Slam seasons: New fad or old standby?

By Joanne Nesbit
News and Information Services

The Slam Season is under way. With more than 90 certified poetry slams across the country—events in which participants perform their work and are judged by members of the audience—performance poets are lining up to show their stuff. Last year’s National Poetry Slam’s finals attracted an audience that filled a 4,000 seat auditorium in Seattle, where 56 teams and 238 participants went head to head. An equal, if not greater, audience is expected at this year’s finals in Minneapolis in August, says Deborah Marsh, national secretary of Poetry Slam, Inc., the official nonprofit organization charged with overseeing the international coalition of poetry slams. Marsh also has been the coach for U-M’s slam teams.

On campus more than a hundred people regularly take their seats to watch and listen to participants compete for the best in satirical art.

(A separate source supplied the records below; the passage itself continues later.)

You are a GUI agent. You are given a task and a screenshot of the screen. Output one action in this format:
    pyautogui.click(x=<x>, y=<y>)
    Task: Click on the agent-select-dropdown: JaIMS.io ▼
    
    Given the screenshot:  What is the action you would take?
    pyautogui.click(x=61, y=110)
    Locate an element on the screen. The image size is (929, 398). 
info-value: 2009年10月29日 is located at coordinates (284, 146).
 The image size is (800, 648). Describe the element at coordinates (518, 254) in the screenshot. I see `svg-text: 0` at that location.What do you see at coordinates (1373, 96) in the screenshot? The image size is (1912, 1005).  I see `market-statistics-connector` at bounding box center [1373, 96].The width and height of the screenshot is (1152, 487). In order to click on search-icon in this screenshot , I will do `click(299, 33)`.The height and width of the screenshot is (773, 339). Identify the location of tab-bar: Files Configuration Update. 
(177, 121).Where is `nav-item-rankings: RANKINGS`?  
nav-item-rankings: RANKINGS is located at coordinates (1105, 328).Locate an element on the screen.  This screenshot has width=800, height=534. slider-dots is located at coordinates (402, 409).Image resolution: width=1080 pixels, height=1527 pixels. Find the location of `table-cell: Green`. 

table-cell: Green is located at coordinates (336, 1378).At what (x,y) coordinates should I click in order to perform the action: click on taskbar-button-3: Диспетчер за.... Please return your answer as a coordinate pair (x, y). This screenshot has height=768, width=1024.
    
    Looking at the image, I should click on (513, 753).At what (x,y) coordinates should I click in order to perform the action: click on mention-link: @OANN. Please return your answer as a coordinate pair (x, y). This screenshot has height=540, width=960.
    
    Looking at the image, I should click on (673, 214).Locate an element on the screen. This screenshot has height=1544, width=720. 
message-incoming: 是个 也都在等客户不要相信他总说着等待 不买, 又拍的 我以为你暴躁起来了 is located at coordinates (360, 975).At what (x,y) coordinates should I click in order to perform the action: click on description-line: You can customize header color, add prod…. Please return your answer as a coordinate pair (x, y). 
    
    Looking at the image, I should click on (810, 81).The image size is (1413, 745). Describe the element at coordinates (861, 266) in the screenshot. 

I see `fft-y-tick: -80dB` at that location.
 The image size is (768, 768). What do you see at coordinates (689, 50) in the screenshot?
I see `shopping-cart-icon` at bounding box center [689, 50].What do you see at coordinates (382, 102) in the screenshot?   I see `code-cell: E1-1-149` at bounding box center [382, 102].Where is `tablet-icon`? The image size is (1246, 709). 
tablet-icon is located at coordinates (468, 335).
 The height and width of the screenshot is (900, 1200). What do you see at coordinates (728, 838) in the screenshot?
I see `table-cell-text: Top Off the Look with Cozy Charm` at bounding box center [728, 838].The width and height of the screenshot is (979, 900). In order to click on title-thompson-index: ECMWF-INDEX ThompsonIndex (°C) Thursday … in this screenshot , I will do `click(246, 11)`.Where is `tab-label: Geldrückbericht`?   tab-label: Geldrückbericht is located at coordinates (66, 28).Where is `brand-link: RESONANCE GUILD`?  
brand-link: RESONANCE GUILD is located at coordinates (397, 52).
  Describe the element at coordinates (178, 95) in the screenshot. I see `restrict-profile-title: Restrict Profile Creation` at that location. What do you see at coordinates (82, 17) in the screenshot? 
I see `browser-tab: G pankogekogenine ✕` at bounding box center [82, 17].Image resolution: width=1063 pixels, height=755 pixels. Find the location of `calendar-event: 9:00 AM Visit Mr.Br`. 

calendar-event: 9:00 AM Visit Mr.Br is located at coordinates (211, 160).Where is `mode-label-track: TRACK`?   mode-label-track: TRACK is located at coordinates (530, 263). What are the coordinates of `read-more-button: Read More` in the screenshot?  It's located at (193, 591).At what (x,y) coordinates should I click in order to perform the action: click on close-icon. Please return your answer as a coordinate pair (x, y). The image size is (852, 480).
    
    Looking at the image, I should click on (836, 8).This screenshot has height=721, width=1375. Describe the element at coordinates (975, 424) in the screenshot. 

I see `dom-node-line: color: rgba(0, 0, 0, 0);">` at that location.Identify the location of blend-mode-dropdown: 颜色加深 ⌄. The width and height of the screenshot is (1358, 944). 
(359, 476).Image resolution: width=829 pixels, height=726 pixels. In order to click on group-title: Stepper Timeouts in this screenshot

Reintroduced in Chicago in the 1980s, the competitions spread rapidly, eventually emerging into a slam circuit, slam masters, geographically organized leagues such as the Midwest League and the Southern Fried League in North Carolina.

But can Chicago really claim the birth of poetry slams? No, says Derek Collins, professor of classical studies. The ancient Greeks started the craze. “They held poetic competitions at large public festivals as well as at local festivals, performing within such genres as tragedy, comedy, and even snippets from Homer. Rhapsodists recited with a competitive zeal their own works as well as different scenes from the Iliad and Odyssey, all before live audiences.”

These poetic warriors often were financed by autocrats, Collins says. “They were like the rock stars of today—pop icons.” Except, if the audience laughed in the “wrong” places, the competitor likely would not be paid.

Guilds existed for the training of rhapsodists. And improvisation not was only accepted but encouraged—what in today’s slams is referred to as extemporaneity. And there were games such as skolion, which means crooked, where participants could show off how educated they were by handing off lines of lyrics between participants.

These local competitions took place at dinner parties where participants also stitched songs together often connecting the beginning of one with the end of a song or poem. Sound familiar? Consider the rap music with its rhythmic and/or rhyming speech.

U-M, site of the 2001 collegiate national finals, will host a slam at 9 p.m. March 15 in the Michigan League Underground to celebrate women as part of Women’s History Month. The featured poet will be Natalie Knaizk.